Data provided section start

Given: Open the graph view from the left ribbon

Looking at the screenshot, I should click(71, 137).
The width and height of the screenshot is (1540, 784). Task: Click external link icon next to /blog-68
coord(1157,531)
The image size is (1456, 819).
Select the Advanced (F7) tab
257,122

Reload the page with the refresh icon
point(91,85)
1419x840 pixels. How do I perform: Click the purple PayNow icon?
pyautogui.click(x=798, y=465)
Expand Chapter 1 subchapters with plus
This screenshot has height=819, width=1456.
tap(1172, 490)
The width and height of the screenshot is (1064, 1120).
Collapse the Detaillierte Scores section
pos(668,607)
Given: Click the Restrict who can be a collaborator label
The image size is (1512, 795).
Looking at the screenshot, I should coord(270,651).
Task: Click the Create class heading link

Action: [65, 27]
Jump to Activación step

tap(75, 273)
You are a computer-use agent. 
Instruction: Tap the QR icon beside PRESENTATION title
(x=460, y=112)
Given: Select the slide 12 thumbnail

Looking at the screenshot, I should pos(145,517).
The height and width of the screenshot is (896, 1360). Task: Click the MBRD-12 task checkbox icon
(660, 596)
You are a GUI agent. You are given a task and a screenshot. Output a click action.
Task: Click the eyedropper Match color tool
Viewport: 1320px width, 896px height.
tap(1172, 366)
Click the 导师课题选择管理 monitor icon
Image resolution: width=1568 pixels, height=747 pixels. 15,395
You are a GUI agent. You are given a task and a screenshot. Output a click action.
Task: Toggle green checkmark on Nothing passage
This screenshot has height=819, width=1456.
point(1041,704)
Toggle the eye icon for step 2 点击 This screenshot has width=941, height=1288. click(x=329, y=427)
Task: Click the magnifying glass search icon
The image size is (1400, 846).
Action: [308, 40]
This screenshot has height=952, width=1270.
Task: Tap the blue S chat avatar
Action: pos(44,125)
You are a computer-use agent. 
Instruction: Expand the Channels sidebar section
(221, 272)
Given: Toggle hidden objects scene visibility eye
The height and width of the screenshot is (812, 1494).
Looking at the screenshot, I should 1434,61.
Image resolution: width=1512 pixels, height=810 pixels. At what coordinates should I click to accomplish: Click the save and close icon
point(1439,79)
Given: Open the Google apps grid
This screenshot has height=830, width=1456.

Data provided section end

**Problem statement**
Could you copy out the data in full, exactly as it is written?

**Exercise response**
Given: Open the graph view from the left ribbon

Looking at the screenshot, I should click(71, 137).
The width and height of the screenshot is (1540, 784). Task: Click external link icon next to /blog-68
coord(1157,531)
The image size is (1456, 819).
Select the Advanced (F7) tab
257,122

Reload the page with the refresh icon
point(91,85)
1419x840 pixels. How do I perform: Click the purple PayNow icon?
pyautogui.click(x=798, y=465)
Expand Chapter 1 subchapters with plus
This screenshot has height=819, width=1456.
tap(1172, 490)
The width and height of the screenshot is (1064, 1120).
Collapse the Detaillierte Scores section
pos(668,607)
Given: Click the Restrict who can be a collaborator label
The image size is (1512, 795).
Looking at the screenshot, I should coord(270,651).
Task: Click the Create class heading link

Action: [65, 27]
Jump to Activación step

tap(75, 273)
You are a computer-use agent. 
Instruction: Tap the QR icon beside PRESENTATION title
(x=460, y=112)
Given: Select the slide 12 thumbnail

Looking at the screenshot, I should pos(145,517).
The height and width of the screenshot is (896, 1360). Task: Click the MBRD-12 task checkbox icon
(660, 596)
You are a GUI agent. You are given a task and a screenshot. Output a click action.
Task: Click the eyedropper Match color tool
Viewport: 1320px width, 896px height.
tap(1172, 366)
Click the 导师课题选择管理 monitor icon
Image resolution: width=1568 pixels, height=747 pixels. 15,395
You are a GUI agent. You are given a task and a screenshot. Output a click action.
Task: Toggle green checkmark on Nothing passage
This screenshot has height=819, width=1456.
point(1041,704)
Toggle the eye icon for step 2 点击 This screenshot has width=941, height=1288. click(x=329, y=427)
Task: Click the magnifying glass search icon
The image size is (1400, 846).
Action: [308, 40]
This screenshot has height=952, width=1270.
Task: Tap the blue S chat avatar
Action: pos(44,125)
You are a computer-use agent. 
Instruction: Expand the Channels sidebar section
(221, 272)
Given: Toggle hidden objects scene visibility eye
The height and width of the screenshot is (812, 1494).
Looking at the screenshot, I should 1434,61.
Image resolution: width=1512 pixels, height=810 pixels. At what coordinates should I click to accomplish: Click the save and close icon
point(1439,79)
Given: Open the Google apps grid
This screenshot has height=830, width=1456.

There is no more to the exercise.